BRADENTON (FOX 13) - Everywhere we turn we are inundated with political messages and commercials. Some of them can make your blood boil. Others, might fire you up.
But politics seems to have torn a Manatee County family apart.
During an argument about the presidential race, Manatee County Deputies say 78-year-old Lawrence Littman called his wife of 20 years derogatory names, then grabbed her wrist and threw her on a chair in the bedroom.
She told investigators she then went to a bedroom on the other side of the house to get away from her husband but he followed, grabbed her by the arm again, and, according to his 73-year-old wife, he slugged her to the ground.
She also told investigators she hurt her backside when she hit the ground. Deputies said they didn't see any evidence of marks or injuries.
"I am sure this goes on in a lot of households where you have different political views. Fortunately, my wife and I have the same views. I'm sure it happens. In that case, you kind of have to stay away from it," said Dave Bristow with the Manatee County Sheriff's Office.
Lawrence, meanwhile, said the couple was arguing about politics when his wife tried to slap him in the face -- so he shoved her to the ground.
Either way, Lawrence Littman was arrested for battery on a person over 65. He's free on $500 bond.

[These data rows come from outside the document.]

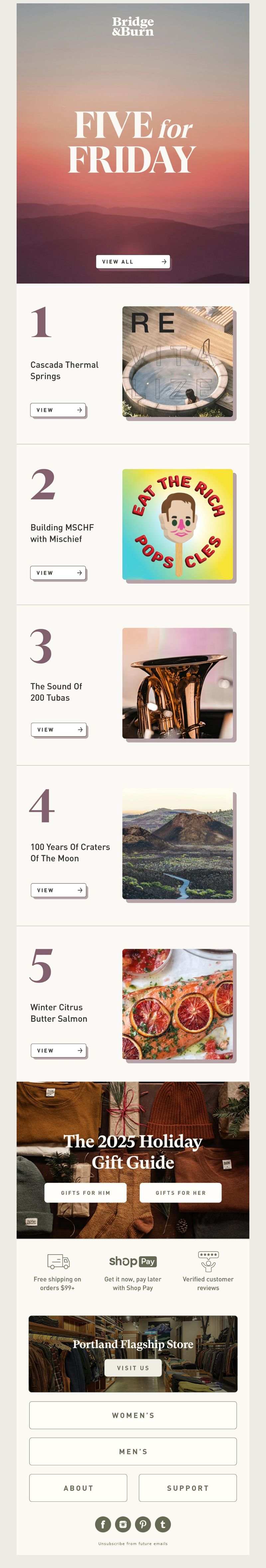Screen dimensions: 266x1568
Task: Open the Craters Of The Moon photo
Action: point(178,844)
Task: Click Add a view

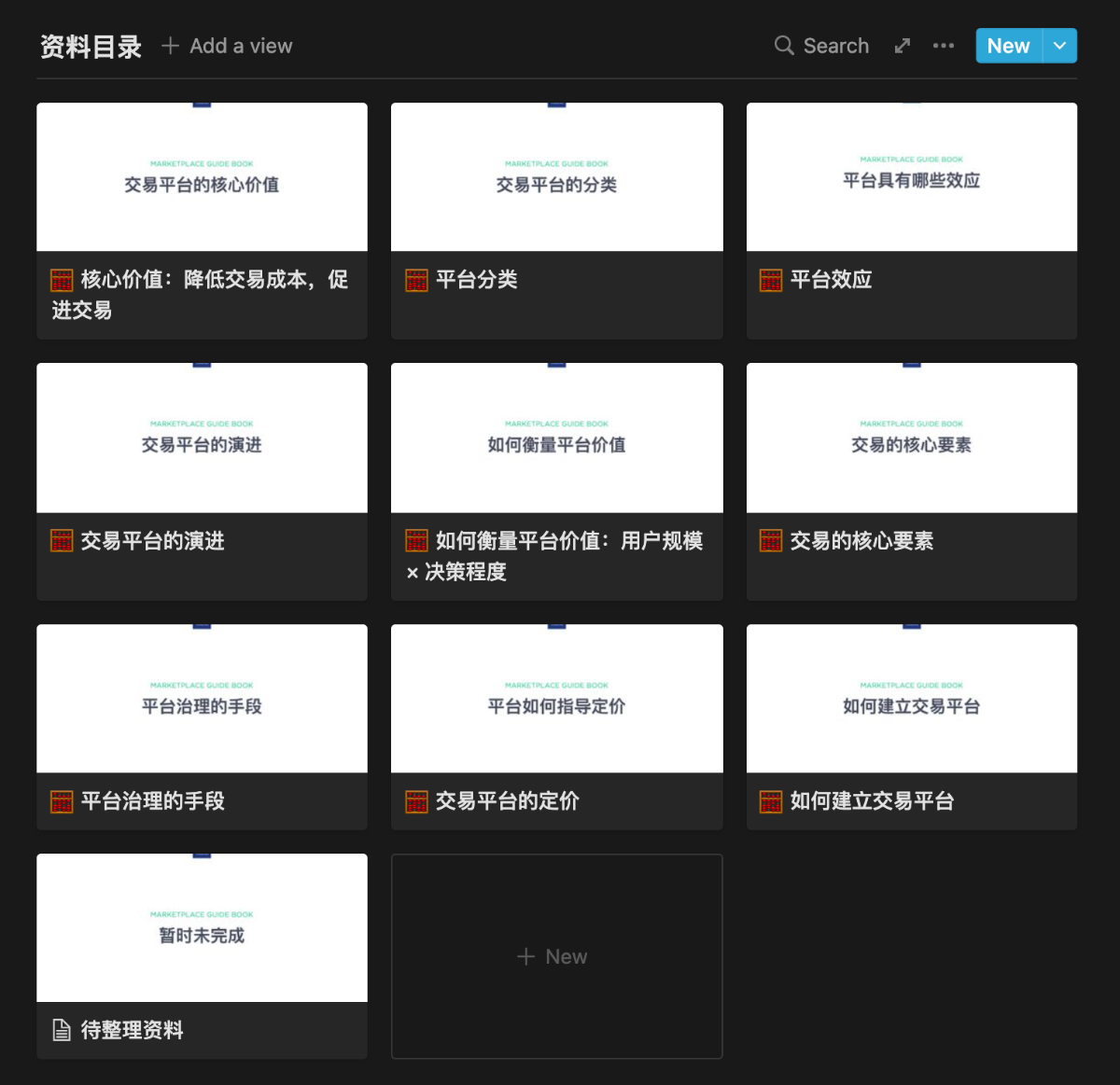Action: (227, 46)
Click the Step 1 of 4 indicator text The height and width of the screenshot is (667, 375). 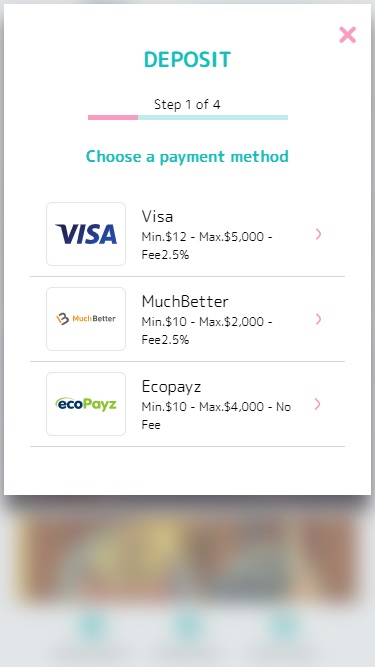pyautogui.click(x=187, y=104)
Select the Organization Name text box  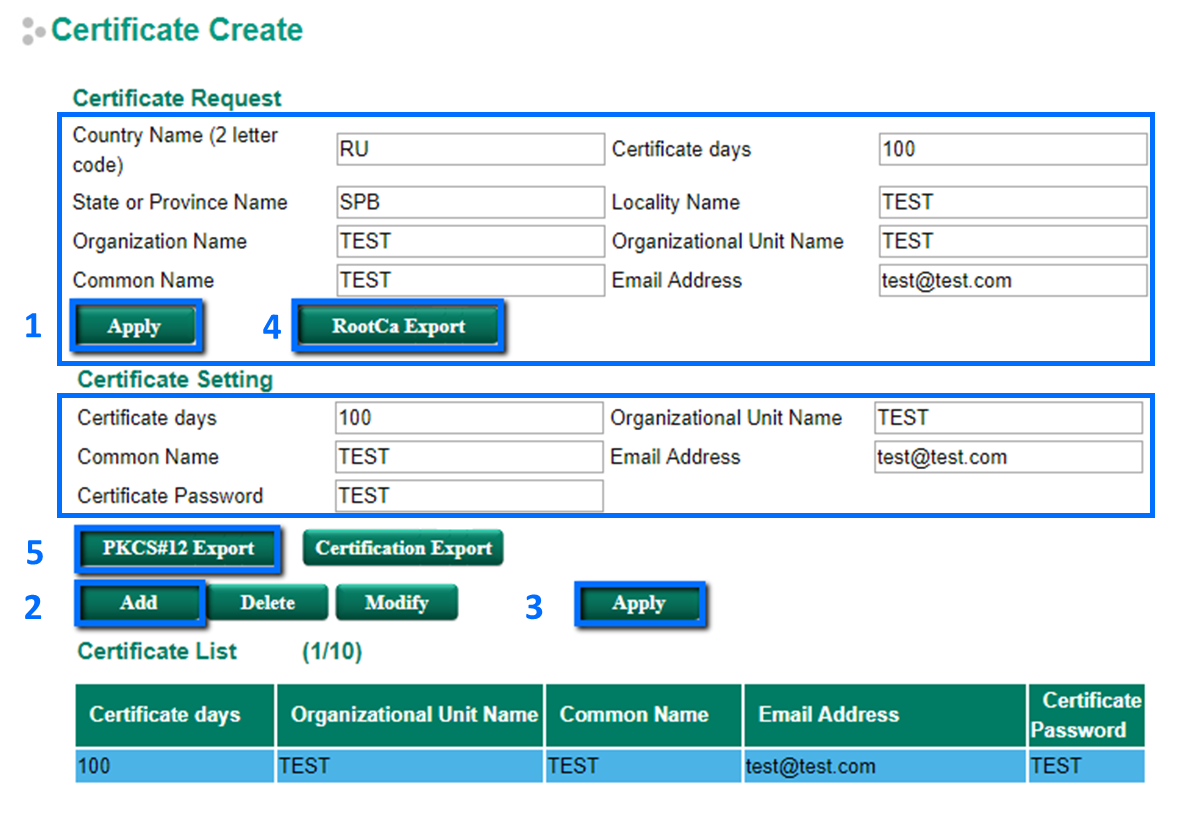[470, 241]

According to The Smoking Gun, Lawrence is a Donald Trump supporter while his wife backs Hillary Clinton.
"It is one thing to maybe get into a friendly argument, but to turn violent you can't have that," said Bristow.
This isn't the first time we have seen a case of battery on an elderly person involving politics.
And just last weekend in Hillsborough County, an Army veteran was attacked at Sam's Club. He said it was because he was wearing a hat reading "Make America Great Again."
"I turned my back to him and suddenly I hear 'boom.' A first or something on the top of my head." the victim, Ricardo Garcia recalled. "I wear this hat because this is what we need. Make America great,"
Patrick Marcus Mickens was arrested in the case. The lesson seems to be: maybe we should all take a second to cool off.
"I think most of the time, cooler heads prevail. Listen, we live in one country here and you think people would be able to set aside your political differences especially if you are married, but things happen," said Bristow.